Indigenous people from the snow forests of Inner Mongolia and Siberia have been reunited with century-old photographs of their family and communities as part of a research project and exhibition at the University of Cambridge.

Each photograph tells many, many different stories about the lives of the people, the clothes they wore, the animals they raised and the places they called home.

Jos Dudding

Previously unseen photographs showing life in a remote corner of the world a hundred years ago will be displayed for the first time as part of River Stars Reindeer at the Museum of Archaeology and Anthropology.

The photographs document the indigenous Evenki and Orochen communities and were made by Russian ethnographer Sergei Shirokogoroff and his wife Elizabeth between 1912-1917, and by Cambridge graduate Ethel Lindgren and her husband, Oscar Mamen, between 1929-1932.

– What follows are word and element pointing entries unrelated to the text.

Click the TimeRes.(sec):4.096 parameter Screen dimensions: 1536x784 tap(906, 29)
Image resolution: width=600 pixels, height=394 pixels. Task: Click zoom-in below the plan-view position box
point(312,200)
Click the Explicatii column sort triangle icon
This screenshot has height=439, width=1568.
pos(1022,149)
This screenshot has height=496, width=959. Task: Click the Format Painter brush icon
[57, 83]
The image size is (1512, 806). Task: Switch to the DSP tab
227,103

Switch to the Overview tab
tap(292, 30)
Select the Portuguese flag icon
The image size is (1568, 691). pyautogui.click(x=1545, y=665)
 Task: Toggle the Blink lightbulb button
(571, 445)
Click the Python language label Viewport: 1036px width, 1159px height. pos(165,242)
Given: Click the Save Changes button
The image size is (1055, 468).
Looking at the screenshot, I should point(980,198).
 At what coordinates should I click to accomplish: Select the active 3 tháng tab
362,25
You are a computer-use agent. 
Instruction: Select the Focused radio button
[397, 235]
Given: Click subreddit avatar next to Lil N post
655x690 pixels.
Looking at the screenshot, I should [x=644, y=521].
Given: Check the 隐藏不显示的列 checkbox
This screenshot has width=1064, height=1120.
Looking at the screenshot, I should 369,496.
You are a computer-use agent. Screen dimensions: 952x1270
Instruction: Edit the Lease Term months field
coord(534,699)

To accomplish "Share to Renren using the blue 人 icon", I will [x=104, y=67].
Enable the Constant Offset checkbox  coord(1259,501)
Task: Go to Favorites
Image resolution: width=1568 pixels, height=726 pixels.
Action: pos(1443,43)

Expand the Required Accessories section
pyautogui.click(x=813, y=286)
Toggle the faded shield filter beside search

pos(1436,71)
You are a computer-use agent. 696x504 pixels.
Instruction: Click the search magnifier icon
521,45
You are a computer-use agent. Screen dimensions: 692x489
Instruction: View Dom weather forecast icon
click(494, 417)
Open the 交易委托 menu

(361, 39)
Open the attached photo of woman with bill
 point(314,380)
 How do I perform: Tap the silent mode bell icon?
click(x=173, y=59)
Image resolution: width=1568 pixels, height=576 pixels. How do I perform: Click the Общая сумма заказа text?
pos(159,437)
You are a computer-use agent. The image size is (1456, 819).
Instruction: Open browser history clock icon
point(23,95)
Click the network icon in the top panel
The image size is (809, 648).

The exhibition, which opens on June 23, is the culmination of a painstaking curatorial process, which involved choosing 70 images from more than 26,000 photographs; a process further complicated by the research team coming from ten different institutes located in three different countries.

One of the exhibitions curators, Jocelyne Dudding, said: “This is a unique opportunity to see the very best of their images together for the very first time. The photographs are not only a wonderful record of the ways of life for Evenki and Orochen, but they also speak of the more personal stories behind every image.

“Each photograph tells many, many different stories about the lives of the people, the clothes they wore, the animals they raised and the places they called home.

“These stories continue still as members of the community recognise the names or faces of family and friends that they had not seen for decades, or had never seen, as was the case of Anta Bu and her father.”

The conversations Dudding and her fellow researchers from Aberdeen, St Petersburg and Hohhot had with the indigenous communities directly influenced the selection process for the exhibition. As the project developed and word spread, more and more communities from other areas came forward and asked to be included.

“River Stars Reindeer comes about from a digital sharing project to reunite Evenki and Orochen communities with their photographs, and thereby their histories and their cultural heritage,” added Dudding. “We are now in the process of digitally sharing our photographs with them - having spent the last 18 months digitising 16,000 images so far.

“The response of the Evenki and Orochen to seeing these photographs has been very humbling and we are excited at the prospect of displaying these pictures and telling these stories for the first time here in Cambridge.”

The exhibition title River Stars Reindeer speaks of the cosmologies and realities of the lives of Evenkis and Orochens in an area known as the three rivers region.

River Stars Reindeer runs from June 23 to September 27, 2015 at the Museum of Archaeology and Anthropology.